NEAR WRENSHALL, Minn. - One day after the proposed Enbridge Line 3 pipeline gained state approval at a hearing room in St. Paul, protesters gathered outside on a hazy Friday morning, June 29, in southern Carlton County.
They stood on railroad tracks along the state line - the fenced and completed end of Enbridge Line 3 in Wisconsin over their shoulders and a pipeline easement into Minnesota overgrown with vegetation in front of them.
"This is the battle line right here," said Winona LaDuke, executive director for Honor the Earth. "We just want them to know they're not going to cross this border. We're going to put down the black snake."
LaDuke added that her group and others would use regulation, litigation and protesters to prevent and disrupt work along the roughly 340 miles of proposed Minnesota pipeline which would connect Alberta tar sands with the Enbridge terminal in Superior, Wis. Fond du Lac Band of Lake Superior Chippewa tribal member Jim Northrup III led the group of a dozen-plus protesters in prayer.
"It's not easy to do what we do," he said, adding that there were no accidents in nature and that all along the proposed route are habitats, foods and medicines worth fighting to protect. Protesters walked along Military Road carrying homemade banners which looked like the masts and sails of tall ships and bore slogans such as "water is sacred" and "protect our future."

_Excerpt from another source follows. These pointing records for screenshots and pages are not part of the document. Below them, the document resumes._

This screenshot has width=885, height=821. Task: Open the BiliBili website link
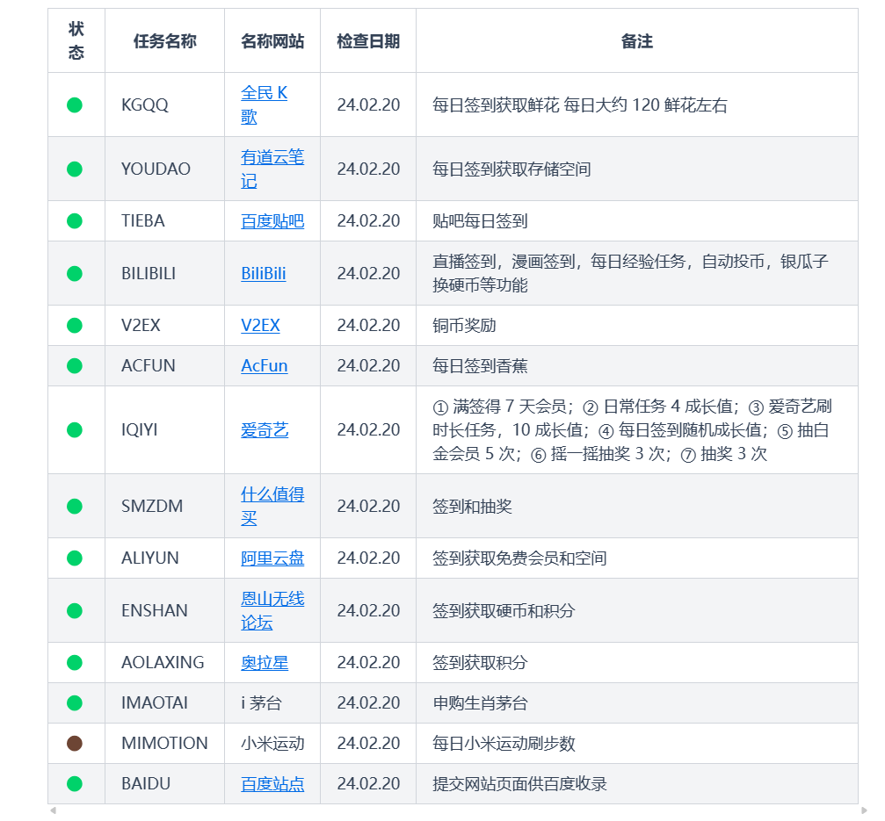pos(265,273)
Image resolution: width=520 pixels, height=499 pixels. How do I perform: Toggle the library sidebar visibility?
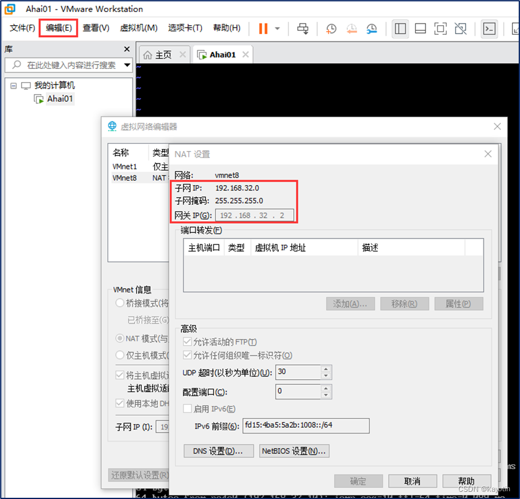tap(400, 28)
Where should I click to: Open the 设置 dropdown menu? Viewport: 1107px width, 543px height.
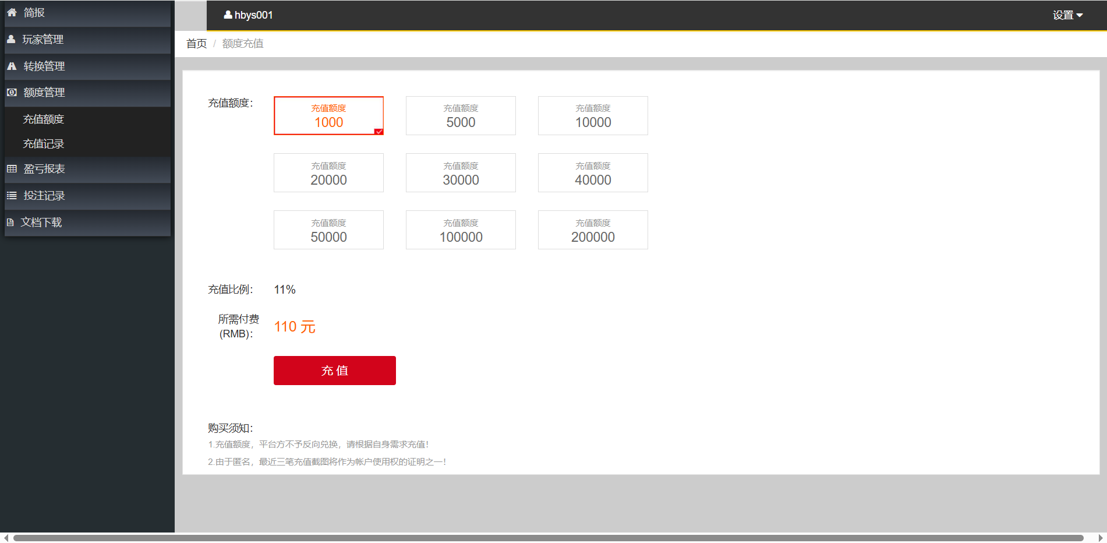pyautogui.click(x=1067, y=15)
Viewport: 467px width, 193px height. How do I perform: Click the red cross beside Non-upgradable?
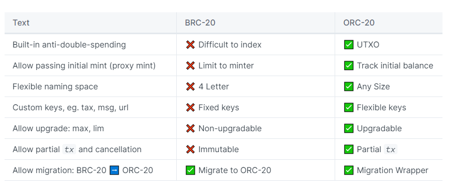click(x=190, y=128)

A lone St. Louis County Sheriff's Office deputy drove through the scene prior to its commencing and did not stop. There was no pipeline activity in sight as work along the Wisconsin section of Line 3 has been completed.
Last summer, protesters describing themselves as water protectors conducted a series of direct actions which found them locking onto equipment at work sites outside Superior. There were several arrests for misdemeanors, but no conflicts of the sort that erupted in North Dakota during the Standing Rock Indian Reservation protest of the Dakota Access Pipeline in 2016-17.
"This is Minnesota's Standing Rock," LaDuke said.
Shanai Matteson, of Aitkin, brought her two young children to the state line. It's something she does when she attends meetings and hearings to remind policy makers that there are people who don't have a voice, she said.
She also likes her children to see the protests.
"It lets them see there are people who want to protect the water and their future," she said.
Generations of Matteson's family grew up in Palisade, a small community located near Big Sandy Lake and along the proposed route.
"It's a very wet place," she said, "not a great place to put a pipeline for lots and lots of reasons."
LaDuke told the assembled protesters to expect a protracted two-year fight. Groups like hers and others will contest the 29 state and federal permits Enbridge still needs to secure, she explained. LaDuke also said legal cases would be made on other grounds, too, including the Minnesota Public Utilities Commission's apparent dismissal of the counsel from other state officials and agencies which had previously made decisions and declarations contradictory of the need for the new proposed Line 3 pipeline.
"We are discouraged and embarrassed by the state of Minnesota," LaDuke said. "But at the same time I'm standing here with water protectors, of which there are thousands."
A previous version of this story contained an error. Line 3 would end at the Enbridge terminal in Superior, Wis.